独裁政権の親子世襲、成功したのは世界で9件のみ

Posted June. 06, 2009 08:21,   

北朝鮮の金正日(キム・ジョンイル)総書記が最近、3男の金正雲(キム・ジョンウン、26)を後継者に指名し、「3代世襲」を公式化した。独裁者らはどうして世襲の誘惑に勝てないのだろうか。また、世襲が成功するための条件は何なのだろうか。

統一研究院の南北協力センターの朴ヒョンジュン室長は5日、研究院のホームページに掲載した「権力受け継ぎのジレンマと権力世襲」という報告書を通じ、「父親から子への世襲は、安定的に既得権を保護してもらおうとする既存の権力エリートの利害関係によって生まれる」と主張した。

朴室長は、権力世襲が独裁者だけでなくエリートにも有利な理由について次のように説明した。「もしエリートのうちの誰かが後継者に指名されれば、エリートの間で権力配分の関係が変わるようになる。すると、エリートの間で権力闘争が発生し、どちらかの勢力が沒落するか体制そのものが危機に追い込まれかねない。これに対し、世襲はエリートの地位と特権の変化なしに権力の受け継ぎを可能にしてくれる。

朴室長は米国の政治学者、ジェイソン・ブラウンリー氏が1945年から06年まで3年以上政権を握った258の独裁政権を分析して07年発表した論文を引用した。

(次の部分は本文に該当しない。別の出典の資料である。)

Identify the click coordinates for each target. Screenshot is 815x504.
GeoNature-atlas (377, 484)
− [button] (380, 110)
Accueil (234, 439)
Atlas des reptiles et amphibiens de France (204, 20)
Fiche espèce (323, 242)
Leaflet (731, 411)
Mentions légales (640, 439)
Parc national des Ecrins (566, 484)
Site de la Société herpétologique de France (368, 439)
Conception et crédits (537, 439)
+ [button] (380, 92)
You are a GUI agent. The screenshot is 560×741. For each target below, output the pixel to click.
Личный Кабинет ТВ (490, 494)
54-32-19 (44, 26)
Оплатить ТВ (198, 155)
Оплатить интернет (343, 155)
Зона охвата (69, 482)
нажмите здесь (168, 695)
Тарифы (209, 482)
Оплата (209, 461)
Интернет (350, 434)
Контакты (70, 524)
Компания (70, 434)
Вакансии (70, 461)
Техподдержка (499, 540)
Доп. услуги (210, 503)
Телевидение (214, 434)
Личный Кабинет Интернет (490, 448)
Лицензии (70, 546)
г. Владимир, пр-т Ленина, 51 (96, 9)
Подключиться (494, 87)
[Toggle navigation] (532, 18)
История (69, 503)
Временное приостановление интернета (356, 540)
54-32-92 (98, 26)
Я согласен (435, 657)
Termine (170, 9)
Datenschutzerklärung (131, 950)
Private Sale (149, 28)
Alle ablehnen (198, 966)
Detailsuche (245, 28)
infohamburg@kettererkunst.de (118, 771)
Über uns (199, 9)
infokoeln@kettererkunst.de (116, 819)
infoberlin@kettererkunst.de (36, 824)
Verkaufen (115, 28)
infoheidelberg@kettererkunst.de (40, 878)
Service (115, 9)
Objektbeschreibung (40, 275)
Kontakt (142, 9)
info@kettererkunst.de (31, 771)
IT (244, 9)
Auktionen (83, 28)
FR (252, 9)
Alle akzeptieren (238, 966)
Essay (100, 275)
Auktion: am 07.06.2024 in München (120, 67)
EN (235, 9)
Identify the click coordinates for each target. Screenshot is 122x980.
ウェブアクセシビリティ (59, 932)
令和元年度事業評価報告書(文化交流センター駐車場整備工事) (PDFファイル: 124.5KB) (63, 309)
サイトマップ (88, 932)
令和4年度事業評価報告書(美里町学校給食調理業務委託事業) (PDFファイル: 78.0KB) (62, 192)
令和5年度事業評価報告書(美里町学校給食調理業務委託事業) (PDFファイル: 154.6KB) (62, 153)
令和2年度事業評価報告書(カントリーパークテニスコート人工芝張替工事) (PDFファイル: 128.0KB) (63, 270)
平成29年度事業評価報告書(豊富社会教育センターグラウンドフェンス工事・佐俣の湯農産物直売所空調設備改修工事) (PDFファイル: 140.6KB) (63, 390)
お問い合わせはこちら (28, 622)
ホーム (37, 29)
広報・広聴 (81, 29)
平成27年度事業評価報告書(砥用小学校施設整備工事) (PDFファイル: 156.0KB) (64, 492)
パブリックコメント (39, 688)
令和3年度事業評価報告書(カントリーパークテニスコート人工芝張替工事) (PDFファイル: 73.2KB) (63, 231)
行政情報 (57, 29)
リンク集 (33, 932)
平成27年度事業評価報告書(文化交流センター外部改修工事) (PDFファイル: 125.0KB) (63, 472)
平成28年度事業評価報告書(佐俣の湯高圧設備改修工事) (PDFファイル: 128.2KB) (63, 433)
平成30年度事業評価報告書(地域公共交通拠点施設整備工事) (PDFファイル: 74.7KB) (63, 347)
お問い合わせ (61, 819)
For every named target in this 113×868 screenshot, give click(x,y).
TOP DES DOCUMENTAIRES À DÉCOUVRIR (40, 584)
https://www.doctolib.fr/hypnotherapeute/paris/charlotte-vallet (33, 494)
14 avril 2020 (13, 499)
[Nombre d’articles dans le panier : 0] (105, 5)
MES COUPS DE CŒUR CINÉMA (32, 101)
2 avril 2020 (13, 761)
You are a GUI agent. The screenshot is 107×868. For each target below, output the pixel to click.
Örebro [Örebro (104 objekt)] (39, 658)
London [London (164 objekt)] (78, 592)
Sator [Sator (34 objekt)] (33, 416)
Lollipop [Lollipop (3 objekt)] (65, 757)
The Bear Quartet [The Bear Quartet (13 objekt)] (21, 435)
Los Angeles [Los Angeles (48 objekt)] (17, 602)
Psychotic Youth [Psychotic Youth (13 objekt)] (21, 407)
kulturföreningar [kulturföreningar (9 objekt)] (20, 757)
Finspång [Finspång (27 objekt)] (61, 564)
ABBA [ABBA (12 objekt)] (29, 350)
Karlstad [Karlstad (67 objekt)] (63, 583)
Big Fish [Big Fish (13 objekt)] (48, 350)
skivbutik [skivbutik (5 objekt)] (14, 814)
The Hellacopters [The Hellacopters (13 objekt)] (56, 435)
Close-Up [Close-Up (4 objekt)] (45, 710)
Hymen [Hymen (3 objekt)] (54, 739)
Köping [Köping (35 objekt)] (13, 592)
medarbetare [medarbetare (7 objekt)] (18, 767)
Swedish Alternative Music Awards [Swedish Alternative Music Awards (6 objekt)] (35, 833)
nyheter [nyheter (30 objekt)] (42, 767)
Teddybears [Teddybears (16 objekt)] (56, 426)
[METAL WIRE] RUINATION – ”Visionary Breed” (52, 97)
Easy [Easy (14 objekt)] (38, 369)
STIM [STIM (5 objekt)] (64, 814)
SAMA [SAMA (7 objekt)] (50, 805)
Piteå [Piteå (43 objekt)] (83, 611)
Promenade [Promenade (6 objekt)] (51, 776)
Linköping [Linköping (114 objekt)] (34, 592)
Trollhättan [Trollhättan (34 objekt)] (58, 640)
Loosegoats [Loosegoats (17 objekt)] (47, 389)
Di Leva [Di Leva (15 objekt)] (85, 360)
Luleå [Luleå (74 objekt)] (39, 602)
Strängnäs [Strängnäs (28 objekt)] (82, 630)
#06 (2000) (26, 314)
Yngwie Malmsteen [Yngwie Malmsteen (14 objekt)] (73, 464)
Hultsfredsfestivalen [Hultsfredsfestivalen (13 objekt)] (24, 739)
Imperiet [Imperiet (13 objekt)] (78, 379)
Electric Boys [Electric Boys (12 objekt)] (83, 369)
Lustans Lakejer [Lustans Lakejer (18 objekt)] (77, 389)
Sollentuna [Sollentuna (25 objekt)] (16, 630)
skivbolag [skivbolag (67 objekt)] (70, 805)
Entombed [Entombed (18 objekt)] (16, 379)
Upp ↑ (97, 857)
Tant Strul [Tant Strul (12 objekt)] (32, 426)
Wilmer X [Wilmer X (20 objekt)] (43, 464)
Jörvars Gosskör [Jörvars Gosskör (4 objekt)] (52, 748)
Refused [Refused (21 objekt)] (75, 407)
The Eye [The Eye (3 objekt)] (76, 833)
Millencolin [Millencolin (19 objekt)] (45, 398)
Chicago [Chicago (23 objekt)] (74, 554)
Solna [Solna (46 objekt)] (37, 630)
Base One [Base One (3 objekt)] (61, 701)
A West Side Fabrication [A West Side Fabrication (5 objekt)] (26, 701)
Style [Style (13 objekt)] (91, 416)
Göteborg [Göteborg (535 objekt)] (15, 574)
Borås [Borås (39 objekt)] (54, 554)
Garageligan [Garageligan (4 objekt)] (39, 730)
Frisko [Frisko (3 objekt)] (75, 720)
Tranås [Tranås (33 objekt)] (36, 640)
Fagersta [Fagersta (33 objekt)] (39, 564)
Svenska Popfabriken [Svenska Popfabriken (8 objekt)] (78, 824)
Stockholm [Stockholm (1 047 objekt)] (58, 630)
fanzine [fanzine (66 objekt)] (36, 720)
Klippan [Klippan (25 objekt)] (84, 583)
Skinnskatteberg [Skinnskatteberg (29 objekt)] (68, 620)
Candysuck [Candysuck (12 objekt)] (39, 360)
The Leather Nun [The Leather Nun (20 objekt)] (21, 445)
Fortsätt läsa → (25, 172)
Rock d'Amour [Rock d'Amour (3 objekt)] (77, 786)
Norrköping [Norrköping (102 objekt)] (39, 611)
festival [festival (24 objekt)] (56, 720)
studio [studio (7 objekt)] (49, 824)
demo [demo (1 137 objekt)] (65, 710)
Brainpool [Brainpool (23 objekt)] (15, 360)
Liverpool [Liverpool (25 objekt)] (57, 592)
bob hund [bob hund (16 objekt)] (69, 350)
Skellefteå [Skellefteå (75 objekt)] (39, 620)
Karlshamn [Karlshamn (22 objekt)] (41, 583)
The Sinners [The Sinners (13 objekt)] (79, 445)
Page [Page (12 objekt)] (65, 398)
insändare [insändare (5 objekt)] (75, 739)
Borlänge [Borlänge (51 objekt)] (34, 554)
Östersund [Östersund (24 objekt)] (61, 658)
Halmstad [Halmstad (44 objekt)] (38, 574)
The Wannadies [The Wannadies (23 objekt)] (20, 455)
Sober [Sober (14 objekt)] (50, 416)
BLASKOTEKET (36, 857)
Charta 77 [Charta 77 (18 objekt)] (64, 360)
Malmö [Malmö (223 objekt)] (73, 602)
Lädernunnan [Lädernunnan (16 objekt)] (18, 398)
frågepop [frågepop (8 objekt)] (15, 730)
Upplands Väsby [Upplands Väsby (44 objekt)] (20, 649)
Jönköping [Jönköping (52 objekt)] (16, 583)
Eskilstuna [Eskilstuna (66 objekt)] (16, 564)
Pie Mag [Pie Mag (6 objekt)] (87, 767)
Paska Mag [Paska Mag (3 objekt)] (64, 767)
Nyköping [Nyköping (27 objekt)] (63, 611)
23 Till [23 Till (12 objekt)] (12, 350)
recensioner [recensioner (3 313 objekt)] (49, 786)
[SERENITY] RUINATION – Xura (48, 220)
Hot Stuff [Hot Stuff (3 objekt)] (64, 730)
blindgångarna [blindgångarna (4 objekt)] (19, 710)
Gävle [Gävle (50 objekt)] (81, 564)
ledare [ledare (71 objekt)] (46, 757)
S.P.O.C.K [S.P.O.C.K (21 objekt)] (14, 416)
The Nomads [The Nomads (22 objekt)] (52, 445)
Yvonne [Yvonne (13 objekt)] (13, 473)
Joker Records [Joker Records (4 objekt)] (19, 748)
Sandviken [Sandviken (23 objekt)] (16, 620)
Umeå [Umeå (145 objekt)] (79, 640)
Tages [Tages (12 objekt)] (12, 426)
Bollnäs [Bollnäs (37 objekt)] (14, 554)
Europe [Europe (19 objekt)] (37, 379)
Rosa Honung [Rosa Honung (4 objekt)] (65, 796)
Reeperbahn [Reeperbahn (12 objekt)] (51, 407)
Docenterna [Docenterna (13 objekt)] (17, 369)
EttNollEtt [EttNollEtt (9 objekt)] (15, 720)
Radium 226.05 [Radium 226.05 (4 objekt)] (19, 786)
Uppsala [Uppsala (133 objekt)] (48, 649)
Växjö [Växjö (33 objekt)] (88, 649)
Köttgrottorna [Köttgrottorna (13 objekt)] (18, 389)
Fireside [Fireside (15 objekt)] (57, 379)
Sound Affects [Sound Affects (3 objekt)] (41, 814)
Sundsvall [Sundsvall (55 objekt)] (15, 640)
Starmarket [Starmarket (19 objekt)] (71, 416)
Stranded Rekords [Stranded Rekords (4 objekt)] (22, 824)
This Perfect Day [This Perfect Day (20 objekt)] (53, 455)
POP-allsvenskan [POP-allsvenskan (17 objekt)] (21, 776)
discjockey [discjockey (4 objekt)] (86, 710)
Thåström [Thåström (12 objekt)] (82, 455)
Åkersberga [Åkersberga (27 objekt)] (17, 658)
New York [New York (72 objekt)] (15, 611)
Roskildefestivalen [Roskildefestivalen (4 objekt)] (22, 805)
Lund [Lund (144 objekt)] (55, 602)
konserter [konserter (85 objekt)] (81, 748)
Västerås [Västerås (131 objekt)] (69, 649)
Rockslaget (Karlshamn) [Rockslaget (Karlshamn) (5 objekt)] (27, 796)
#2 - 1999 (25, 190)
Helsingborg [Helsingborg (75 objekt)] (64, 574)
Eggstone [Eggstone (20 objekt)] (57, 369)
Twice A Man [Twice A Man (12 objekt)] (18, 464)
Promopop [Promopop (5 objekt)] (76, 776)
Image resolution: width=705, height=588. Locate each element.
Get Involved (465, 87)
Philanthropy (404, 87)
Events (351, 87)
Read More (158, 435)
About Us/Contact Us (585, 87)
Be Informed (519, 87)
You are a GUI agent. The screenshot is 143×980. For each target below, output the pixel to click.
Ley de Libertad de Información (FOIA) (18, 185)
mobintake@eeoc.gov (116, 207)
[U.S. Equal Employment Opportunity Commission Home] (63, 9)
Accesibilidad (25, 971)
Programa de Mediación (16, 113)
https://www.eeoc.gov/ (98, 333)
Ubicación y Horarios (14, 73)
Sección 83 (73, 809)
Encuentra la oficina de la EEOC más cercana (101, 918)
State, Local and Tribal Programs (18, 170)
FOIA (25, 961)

全体258人の独裁者のうち23人が世襲を試み、たっだ9人しか成功できなかったが、これはいずれもエリートの支持を取り付けた場合だったということだ。

アジアでも世襲に成功した例は、台湾の張介石(1949〜1975)と張経国(1975〜1988)、北朝鮮の金日成(キム・イルソン、1948〜1994)と金正日(1994〜現在)、シンガポールの李光耀(1956〜04)と李顯竜(04〜現在)父子がいる。